Turkish hotelier association asks court to lift ban on Booking.com
AFP photoThe Hoteliers Association of Turkey (TÜROB) has applied to a court with a demand to lift an interim measure on online hotel reservation website Booking.com, noting that the measure had only served to harm the country’s struggling accommodation sector.
On March 29, the Istanbul 5th Commercial Court of First Instance ordered the suspension of the activities of Booking.com in the country, citing accusations of unfair competition, following a lawsuit filed by the Association of Turkish Travel Agencies (TÜRSAB).
TÜROB’s lawyers applied to the court on April 6 to lift the suspension decision, the association said in a statement, noting that it was harming the accommodation sector even more following recent difficulties.
TÜROB also said the decision had dealt a severe blow to hotels in the country that had been receiving most of their business through the website, as well as small hotels.
“The rule of law is unquestioned and Booking.com’s activities leading to unfair competition should be corrected if illegality is revealed. However, the suspension of Booking.com activities despite the fact that the judicial process is continuing amounts to punishing the citizen rather than Booking.com,” the statement read.
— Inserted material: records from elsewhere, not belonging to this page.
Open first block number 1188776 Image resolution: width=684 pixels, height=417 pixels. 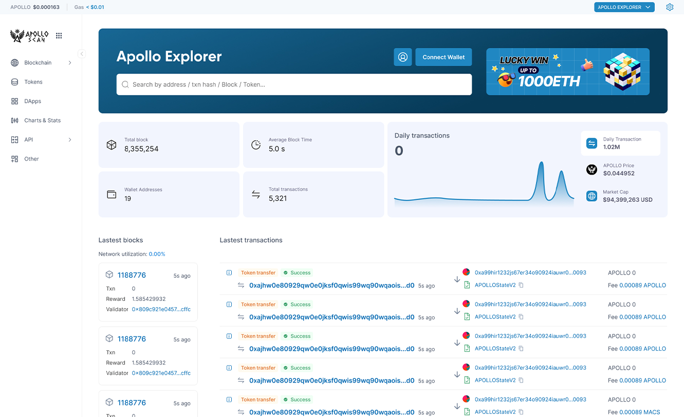pyautogui.click(x=132, y=275)
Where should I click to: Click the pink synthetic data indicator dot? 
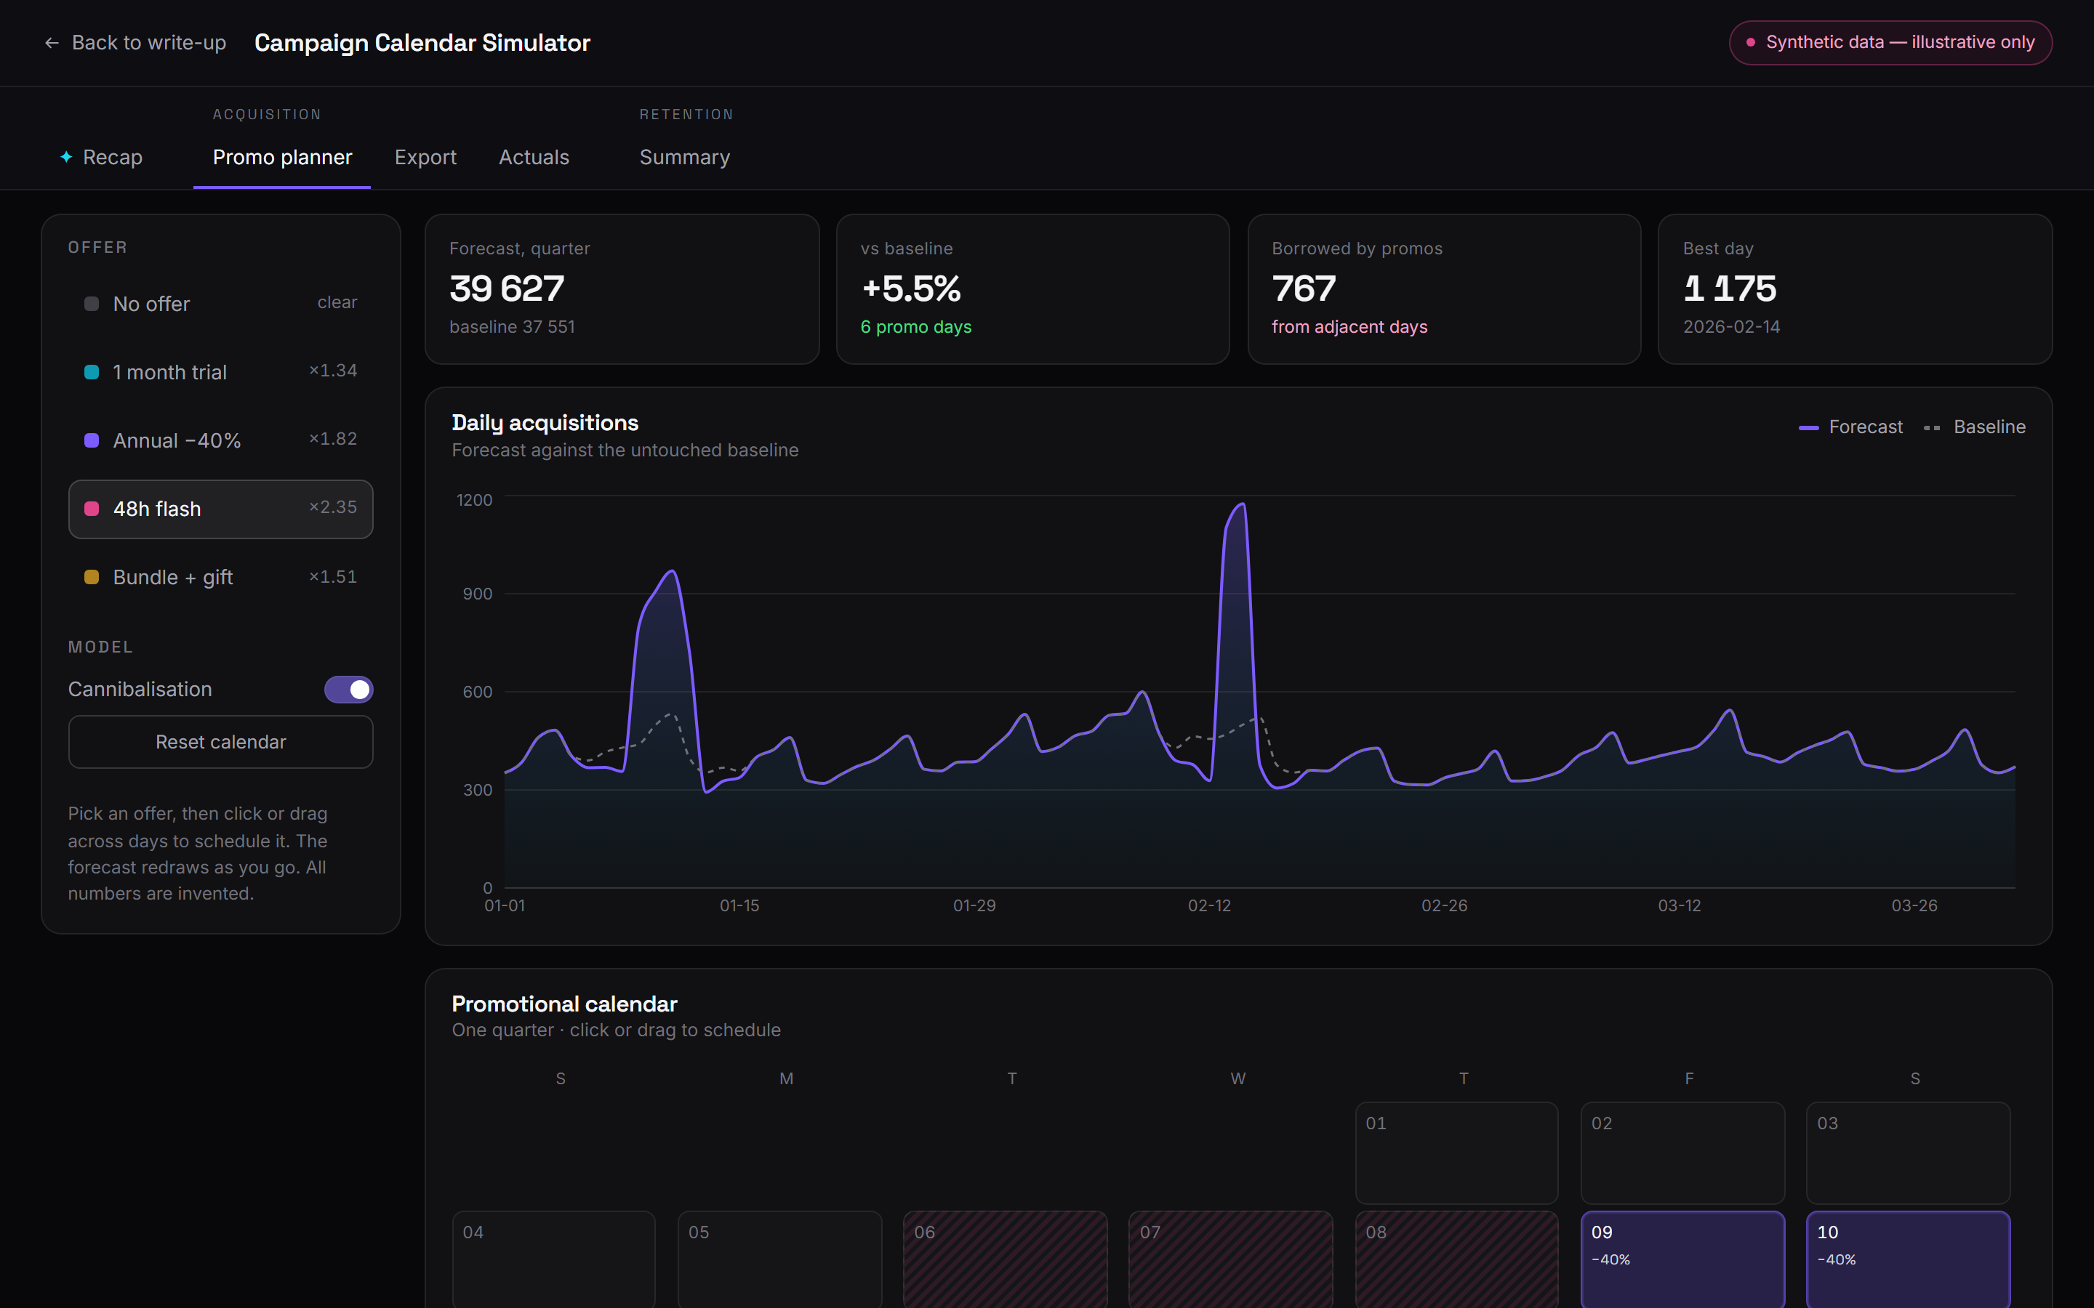click(x=1750, y=42)
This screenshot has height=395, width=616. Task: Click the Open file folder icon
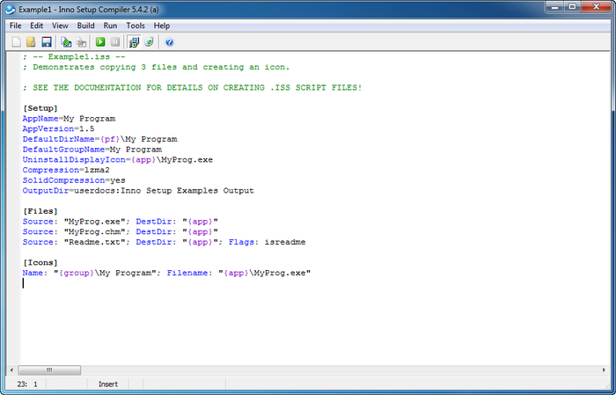coord(31,41)
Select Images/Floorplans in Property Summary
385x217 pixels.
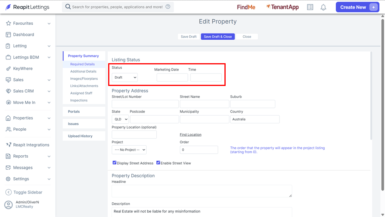pyautogui.click(x=84, y=79)
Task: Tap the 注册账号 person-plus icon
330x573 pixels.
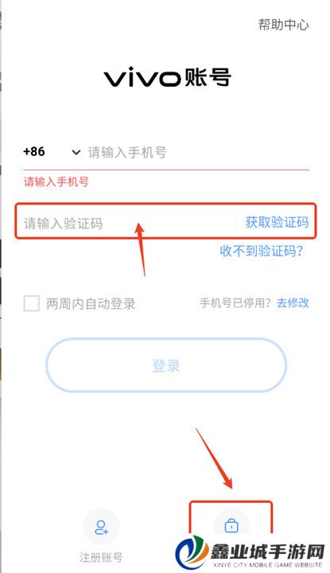Action: point(101,528)

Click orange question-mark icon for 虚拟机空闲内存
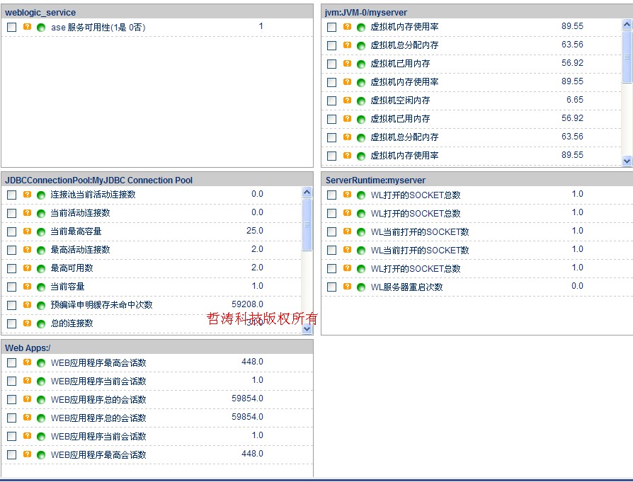click(347, 101)
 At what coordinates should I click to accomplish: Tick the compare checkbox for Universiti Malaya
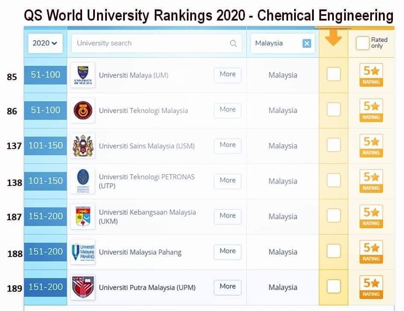point(333,74)
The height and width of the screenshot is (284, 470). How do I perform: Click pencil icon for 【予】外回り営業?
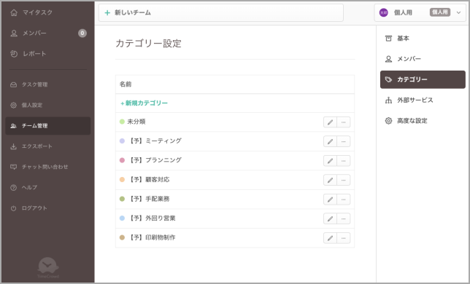coord(330,218)
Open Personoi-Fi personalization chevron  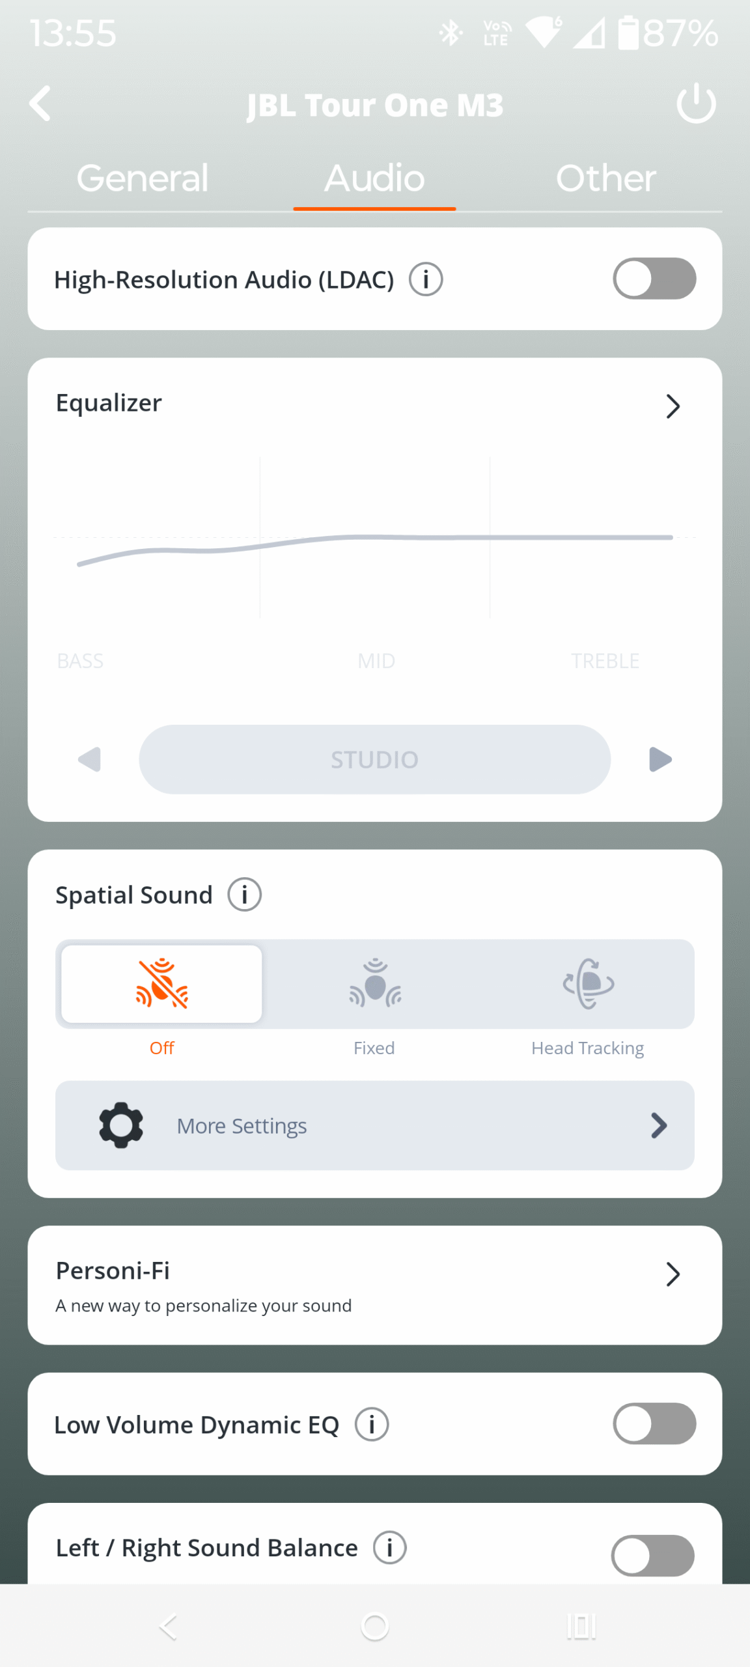[x=673, y=1274]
“Moreover, this decision leads to the creation of a negative perception against our country in the international arena. Our association, which always prioritizes the rule of law, accepts the need to protect the interests of all sector shareholders in the phase of correcting the unlawful implementations as the fundamental principle,” it said.
TÜROB’s application came one day after top representatives from TÜRSAB said they would not have any problem with Booking.com if the online portal opened a branch in the country and competed fairly with its Turkish competitors.
“We would not say anything [against Booking.com] if they opened a branch in Turkey and fairly competed with their Turkish counterparts,” TÜRSAB President Başaran Ulusoy said on April 5, adding that it was unacceptable to set “the lowest price” under these conditions.
Hoteliers from the touristic Aegean region, as well as small hoteliers, have also voiced their anger against the court decision, accusing TÜRSAB of “harming Turkey’s tourism” with the move.
Separately, TÜRSAB Secretary-General Çetin Gürcün told daily Dünya on March 31 that the same rule should be applied to other online reservation portals as well, including Germany-based Trivago.com and U.S.-based Tripadvisor.com.
The website, which had around 13,000 hotel members from Turkey, stopped selling rooms in Turkey to Turkish users on March 30, one day after the court decided to block the booking option in the country.
The website can still be used from foreign countries to make reservations for Turkish hotels.